9. International Data Transfers

Your data may be processed in countries outside Malaysia where our service providers operate. We ensure adequate protection through:

• Standard contractual clauses with service providers
• Adequacy decisions by regulatory authorities
• Certification schemes and codes of conduct
• Strong technical and organizational security measures

10. Children's Privacy

Our Service is designed for business use and is not intended for children under 18. We do not knowingly collect personal information from children under 18. If we become aware that we have collected such information, we will delete it promptly.
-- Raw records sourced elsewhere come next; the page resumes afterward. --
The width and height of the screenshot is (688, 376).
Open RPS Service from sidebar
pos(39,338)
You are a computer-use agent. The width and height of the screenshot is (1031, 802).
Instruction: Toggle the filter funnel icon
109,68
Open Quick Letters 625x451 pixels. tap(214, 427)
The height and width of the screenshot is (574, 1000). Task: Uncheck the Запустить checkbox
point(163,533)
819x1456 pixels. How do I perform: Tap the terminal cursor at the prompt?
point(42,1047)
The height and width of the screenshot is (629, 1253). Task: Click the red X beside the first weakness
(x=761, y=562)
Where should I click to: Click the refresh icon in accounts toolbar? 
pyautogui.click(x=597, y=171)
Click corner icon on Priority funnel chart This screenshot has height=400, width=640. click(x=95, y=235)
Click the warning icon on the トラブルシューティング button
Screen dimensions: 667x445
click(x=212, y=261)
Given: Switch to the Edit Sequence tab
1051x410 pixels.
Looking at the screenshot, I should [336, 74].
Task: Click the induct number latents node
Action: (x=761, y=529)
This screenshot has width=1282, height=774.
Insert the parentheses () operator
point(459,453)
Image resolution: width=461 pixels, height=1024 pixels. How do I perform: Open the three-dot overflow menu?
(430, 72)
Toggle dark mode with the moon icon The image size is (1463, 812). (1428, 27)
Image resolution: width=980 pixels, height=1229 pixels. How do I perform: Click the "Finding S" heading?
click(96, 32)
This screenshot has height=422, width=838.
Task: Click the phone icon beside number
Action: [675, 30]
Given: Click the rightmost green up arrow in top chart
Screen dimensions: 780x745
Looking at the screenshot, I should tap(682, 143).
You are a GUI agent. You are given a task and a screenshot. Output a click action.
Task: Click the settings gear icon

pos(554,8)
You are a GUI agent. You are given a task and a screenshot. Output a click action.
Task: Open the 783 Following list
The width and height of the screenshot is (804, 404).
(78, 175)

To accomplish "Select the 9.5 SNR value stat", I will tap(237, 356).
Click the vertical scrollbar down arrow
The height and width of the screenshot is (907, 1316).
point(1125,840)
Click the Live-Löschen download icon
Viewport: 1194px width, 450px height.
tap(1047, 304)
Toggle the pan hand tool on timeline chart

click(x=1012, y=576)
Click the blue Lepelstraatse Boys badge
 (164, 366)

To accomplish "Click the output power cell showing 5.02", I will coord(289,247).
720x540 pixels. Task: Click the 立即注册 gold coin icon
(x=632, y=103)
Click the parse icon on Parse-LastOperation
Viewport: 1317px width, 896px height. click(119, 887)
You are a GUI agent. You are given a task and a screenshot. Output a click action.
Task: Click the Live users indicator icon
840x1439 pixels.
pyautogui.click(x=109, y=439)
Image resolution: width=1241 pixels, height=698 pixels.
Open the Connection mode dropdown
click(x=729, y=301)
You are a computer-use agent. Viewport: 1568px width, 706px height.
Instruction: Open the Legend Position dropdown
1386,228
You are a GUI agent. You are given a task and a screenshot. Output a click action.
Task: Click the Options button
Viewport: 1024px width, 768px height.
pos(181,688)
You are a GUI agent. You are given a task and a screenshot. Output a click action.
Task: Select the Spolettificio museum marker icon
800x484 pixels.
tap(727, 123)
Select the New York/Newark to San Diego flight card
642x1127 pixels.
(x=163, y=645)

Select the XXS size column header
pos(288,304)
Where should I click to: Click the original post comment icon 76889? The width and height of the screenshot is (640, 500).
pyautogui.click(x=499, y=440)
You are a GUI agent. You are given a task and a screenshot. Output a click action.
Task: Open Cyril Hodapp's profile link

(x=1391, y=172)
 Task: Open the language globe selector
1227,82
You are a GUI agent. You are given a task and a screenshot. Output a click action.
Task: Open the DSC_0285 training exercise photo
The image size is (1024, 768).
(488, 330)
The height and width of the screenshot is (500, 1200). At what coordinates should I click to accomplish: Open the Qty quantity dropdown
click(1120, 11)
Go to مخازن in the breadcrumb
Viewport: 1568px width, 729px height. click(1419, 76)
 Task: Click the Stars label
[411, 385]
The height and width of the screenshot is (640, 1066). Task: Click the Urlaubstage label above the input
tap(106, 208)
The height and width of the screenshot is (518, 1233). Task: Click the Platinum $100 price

11. Changes to This Privacy Policy

We may update this Privacy Policy from time to time to reflect changes in our practices, technology, legal requirements, or other factors. We will:

• Post the updated policy on our website
• Update the "Last Updated" date
• Notify you of material changes via email or platform notification
• Provide reasonable notice before changes take effect

Your continued use of our Service after the effective date constitutes acceptance of the updated policy.

12. Contact Information

If you have any questions about this Privacy Policy or our data practices, please contact us:

13. Regulatory Information

Company Registration: Revender Sdn Bhd is registered in Malaysia under company number [Registration Number].

PDPA Compliance: We are committed to compliance with Malaysia's Personal Data Protection Act 2010 and have implemented appropriate policies and procedures to ensure compliance.

Regulatory Authority: For complaints about our data practices, you may contact the Personal Data Protection Department of Malaysia.